• [EXERCISE GOAL]:
Retype each entry exactly.

• [Saved data entries]:
──────────
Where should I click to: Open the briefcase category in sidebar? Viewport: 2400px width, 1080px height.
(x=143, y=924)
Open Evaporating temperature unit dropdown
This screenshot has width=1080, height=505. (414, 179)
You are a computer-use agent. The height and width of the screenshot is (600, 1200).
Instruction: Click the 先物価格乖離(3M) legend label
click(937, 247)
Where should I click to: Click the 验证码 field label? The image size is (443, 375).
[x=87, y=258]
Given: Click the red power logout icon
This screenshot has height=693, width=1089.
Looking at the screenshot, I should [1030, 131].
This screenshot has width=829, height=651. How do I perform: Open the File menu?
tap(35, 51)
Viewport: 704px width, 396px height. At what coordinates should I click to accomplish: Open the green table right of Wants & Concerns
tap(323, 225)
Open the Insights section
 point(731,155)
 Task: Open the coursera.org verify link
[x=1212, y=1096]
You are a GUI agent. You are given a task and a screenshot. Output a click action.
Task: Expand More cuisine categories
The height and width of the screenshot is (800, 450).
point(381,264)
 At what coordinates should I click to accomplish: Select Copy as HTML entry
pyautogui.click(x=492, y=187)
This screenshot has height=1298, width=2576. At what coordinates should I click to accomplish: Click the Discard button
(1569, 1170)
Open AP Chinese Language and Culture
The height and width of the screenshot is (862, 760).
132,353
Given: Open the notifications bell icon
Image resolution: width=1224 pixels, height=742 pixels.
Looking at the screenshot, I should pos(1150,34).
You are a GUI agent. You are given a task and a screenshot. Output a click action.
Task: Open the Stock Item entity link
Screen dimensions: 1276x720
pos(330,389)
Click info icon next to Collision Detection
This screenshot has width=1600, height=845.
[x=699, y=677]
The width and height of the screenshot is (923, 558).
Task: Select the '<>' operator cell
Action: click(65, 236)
──────────
• [ANSWER AREA]:
Where should I click to: Open the briefcase category in sidebar? Viewport: 2400px width, 1080px height.
(x=143, y=924)
Open Evaporating temperature unit dropdown
This screenshot has width=1080, height=505. (414, 179)
You are a computer-use agent. The height and width of the screenshot is (600, 1200).
Instruction: Click the 先物価格乖離(3M) legend label
click(937, 247)
Where should I click to: Click the 验证码 field label? The image size is (443, 375).
[x=87, y=258]
Given: Click the red power logout icon
This screenshot has height=693, width=1089.
Looking at the screenshot, I should [1030, 131].
This screenshot has width=829, height=651. How do I perform: Open the File menu?
tap(35, 51)
Viewport: 704px width, 396px height. At what coordinates should I click to accomplish: Open the green table right of Wants & Concerns
tap(323, 225)
Open the Insights section
 point(731,155)
 Task: Open the coursera.org verify link
[x=1212, y=1096]
You are a GUI agent. You are given a task and a screenshot. Output a click action.
Task: Expand More cuisine categories
The height and width of the screenshot is (800, 450).
point(381,264)
 At what coordinates should I click to accomplish: Select Copy as HTML entry
pyautogui.click(x=492, y=187)
This screenshot has height=1298, width=2576. At what coordinates should I click to accomplish: Click the Discard button
(1569, 1170)
Open AP Chinese Language and Culture
The height and width of the screenshot is (862, 760).
132,353
Given: Open the notifications bell icon
Image resolution: width=1224 pixels, height=742 pixels.
Looking at the screenshot, I should pos(1150,34).
You are a GUI agent. You are given a task and a screenshot. Output a click action.
Task: Open the Stock Item entity link
Screen dimensions: 1276x720
pos(330,389)
Click info icon next to Collision Detection
This screenshot has width=1600, height=845.
[x=699, y=677]
The width and height of the screenshot is (923, 558).
Task: Select the '<>' operator cell
Action: click(65, 236)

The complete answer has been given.